About this exercise: Among the lines below, copy exactly those from the one with "Task: Open Paramètres settings menu" through the one with "Select 数据 in the navigation bar", counting both ends.

Given records:
====
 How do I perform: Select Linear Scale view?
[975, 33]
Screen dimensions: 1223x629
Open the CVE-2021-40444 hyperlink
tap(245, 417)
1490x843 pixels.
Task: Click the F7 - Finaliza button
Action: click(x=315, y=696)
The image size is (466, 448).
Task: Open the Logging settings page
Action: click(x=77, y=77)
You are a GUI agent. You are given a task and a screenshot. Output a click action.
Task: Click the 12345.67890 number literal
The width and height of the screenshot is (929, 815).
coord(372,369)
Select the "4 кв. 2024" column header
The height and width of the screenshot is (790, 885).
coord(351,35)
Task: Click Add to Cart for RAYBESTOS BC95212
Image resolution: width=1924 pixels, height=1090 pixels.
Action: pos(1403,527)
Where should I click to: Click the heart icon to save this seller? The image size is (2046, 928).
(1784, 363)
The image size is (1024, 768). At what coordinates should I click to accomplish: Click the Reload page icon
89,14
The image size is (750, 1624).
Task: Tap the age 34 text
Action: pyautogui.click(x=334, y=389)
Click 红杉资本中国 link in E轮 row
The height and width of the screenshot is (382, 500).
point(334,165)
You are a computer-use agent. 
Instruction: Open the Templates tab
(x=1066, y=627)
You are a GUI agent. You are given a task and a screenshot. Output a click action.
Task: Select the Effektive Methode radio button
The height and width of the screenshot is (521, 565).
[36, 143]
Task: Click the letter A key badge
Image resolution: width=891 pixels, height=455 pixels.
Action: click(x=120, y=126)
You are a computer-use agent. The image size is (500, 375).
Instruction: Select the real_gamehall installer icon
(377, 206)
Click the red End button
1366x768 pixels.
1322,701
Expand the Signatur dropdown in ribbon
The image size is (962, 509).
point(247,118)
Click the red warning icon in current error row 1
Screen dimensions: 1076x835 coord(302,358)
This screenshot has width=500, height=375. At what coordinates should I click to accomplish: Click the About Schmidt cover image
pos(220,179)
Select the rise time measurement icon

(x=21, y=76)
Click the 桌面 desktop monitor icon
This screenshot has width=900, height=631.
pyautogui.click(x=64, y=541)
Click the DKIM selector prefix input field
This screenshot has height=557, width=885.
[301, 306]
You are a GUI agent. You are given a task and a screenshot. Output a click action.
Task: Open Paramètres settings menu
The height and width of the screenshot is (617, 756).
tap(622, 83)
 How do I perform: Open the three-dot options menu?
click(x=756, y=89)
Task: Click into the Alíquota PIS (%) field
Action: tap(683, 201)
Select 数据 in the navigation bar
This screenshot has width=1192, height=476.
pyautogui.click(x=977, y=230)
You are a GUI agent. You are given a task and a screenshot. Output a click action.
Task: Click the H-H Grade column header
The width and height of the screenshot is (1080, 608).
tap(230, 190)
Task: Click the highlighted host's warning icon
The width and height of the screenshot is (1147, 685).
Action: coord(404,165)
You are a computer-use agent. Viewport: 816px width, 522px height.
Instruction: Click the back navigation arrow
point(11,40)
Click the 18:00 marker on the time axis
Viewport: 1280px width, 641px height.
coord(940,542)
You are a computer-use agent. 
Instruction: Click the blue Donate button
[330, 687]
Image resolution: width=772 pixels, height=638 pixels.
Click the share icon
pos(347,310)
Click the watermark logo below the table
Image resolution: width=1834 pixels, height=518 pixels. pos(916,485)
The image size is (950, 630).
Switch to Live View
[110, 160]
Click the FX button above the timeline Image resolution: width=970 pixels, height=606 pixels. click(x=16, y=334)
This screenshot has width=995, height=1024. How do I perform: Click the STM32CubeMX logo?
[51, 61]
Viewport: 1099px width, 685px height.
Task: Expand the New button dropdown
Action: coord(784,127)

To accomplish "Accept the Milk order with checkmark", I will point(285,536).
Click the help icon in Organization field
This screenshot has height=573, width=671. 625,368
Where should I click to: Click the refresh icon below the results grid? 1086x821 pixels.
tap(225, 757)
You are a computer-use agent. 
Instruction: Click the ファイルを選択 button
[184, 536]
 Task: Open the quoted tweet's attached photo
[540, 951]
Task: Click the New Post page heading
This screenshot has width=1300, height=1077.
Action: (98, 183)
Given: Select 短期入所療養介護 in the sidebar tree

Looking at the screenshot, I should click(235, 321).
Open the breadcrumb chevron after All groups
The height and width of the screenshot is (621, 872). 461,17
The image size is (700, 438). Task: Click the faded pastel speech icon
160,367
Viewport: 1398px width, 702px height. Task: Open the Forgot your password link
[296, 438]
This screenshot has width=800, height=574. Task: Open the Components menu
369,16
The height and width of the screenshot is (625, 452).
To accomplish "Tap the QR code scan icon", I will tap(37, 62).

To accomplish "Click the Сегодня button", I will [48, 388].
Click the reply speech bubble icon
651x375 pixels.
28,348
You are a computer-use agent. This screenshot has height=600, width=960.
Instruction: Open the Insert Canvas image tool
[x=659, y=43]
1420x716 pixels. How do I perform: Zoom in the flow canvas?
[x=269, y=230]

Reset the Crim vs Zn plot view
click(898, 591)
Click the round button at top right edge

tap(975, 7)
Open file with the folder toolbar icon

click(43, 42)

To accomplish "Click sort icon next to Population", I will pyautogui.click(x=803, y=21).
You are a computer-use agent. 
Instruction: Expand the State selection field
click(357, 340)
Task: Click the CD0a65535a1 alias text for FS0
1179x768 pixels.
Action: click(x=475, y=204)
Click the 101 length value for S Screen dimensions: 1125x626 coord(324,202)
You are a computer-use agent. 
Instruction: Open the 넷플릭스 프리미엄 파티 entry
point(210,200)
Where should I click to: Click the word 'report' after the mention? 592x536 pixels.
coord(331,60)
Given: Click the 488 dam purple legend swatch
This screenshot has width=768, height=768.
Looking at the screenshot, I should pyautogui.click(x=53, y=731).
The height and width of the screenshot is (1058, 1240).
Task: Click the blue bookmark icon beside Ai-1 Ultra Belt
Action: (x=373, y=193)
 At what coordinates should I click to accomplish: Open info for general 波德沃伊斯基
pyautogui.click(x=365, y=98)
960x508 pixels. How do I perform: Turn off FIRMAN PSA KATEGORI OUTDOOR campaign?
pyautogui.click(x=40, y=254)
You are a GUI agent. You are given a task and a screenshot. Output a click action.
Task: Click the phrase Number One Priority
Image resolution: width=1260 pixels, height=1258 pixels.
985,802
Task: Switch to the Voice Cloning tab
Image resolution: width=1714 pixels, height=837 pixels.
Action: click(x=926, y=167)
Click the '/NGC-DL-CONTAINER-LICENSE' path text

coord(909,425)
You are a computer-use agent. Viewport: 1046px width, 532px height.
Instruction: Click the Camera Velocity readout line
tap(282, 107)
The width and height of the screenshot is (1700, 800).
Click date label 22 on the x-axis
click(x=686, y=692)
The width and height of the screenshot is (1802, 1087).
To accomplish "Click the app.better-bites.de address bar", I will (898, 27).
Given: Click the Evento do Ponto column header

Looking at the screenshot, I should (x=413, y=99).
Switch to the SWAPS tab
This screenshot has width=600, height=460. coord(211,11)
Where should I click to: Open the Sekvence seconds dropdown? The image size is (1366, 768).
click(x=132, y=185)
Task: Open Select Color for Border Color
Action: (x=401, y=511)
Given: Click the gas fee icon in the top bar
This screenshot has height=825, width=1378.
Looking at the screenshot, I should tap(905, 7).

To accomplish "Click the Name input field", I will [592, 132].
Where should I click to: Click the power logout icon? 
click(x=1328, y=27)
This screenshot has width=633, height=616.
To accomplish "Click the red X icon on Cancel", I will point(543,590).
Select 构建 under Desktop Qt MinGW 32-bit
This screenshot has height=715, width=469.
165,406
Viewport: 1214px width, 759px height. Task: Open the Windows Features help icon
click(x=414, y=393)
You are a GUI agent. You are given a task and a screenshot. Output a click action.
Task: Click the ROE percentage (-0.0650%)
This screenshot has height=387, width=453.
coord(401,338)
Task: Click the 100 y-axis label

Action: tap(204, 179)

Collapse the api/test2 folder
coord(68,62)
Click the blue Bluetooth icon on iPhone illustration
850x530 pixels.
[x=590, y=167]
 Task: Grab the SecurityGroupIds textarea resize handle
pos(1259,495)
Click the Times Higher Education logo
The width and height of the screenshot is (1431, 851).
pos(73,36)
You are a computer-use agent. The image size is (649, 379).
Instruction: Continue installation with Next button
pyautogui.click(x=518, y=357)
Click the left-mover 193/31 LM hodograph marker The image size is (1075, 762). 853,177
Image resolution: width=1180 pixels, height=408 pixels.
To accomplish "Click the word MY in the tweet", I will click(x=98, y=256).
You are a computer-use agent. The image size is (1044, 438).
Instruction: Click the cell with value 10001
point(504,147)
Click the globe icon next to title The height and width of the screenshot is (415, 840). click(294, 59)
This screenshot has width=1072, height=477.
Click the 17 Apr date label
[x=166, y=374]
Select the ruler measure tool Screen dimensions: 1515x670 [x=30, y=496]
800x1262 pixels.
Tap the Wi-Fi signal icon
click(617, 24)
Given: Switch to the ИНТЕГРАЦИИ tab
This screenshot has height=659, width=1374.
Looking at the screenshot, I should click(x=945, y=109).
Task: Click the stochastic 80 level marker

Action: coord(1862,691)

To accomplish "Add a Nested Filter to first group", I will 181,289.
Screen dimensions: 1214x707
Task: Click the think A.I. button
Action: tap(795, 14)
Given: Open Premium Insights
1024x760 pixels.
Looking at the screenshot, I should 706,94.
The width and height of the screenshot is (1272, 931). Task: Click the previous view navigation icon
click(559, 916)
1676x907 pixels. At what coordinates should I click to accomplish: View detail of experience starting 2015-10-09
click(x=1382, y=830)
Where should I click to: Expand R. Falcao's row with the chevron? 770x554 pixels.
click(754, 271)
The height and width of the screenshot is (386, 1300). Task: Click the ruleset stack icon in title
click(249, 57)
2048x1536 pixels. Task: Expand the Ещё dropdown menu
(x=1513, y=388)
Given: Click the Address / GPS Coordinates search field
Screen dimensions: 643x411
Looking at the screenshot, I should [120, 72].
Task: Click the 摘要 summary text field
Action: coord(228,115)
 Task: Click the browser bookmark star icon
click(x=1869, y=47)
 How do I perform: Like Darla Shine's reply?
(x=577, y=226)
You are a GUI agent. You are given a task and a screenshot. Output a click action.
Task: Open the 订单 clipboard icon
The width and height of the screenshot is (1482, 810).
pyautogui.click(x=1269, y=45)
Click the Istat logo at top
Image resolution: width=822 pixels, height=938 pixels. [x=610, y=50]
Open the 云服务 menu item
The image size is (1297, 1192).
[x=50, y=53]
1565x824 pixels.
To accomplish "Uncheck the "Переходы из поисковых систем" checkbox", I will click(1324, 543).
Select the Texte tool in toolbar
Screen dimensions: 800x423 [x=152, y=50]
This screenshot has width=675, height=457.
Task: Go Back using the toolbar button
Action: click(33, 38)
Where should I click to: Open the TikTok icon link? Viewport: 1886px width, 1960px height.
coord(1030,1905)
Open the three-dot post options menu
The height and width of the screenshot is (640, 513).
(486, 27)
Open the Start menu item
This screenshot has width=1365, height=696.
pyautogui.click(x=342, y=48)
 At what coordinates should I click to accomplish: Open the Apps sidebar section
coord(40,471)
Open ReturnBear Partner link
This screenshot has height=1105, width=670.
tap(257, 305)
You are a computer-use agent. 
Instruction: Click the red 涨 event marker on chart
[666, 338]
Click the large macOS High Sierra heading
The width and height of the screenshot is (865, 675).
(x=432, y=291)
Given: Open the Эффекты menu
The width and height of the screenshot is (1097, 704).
====
Reply to the exercise:
Task: Open Paramètres settings menu
The height and width of the screenshot is (617, 756).
tap(622, 83)
 How do I perform: Open the three-dot options menu?
click(x=756, y=89)
Task: Click into the Alíquota PIS (%) field
Action: tap(683, 201)
Select 数据 in the navigation bar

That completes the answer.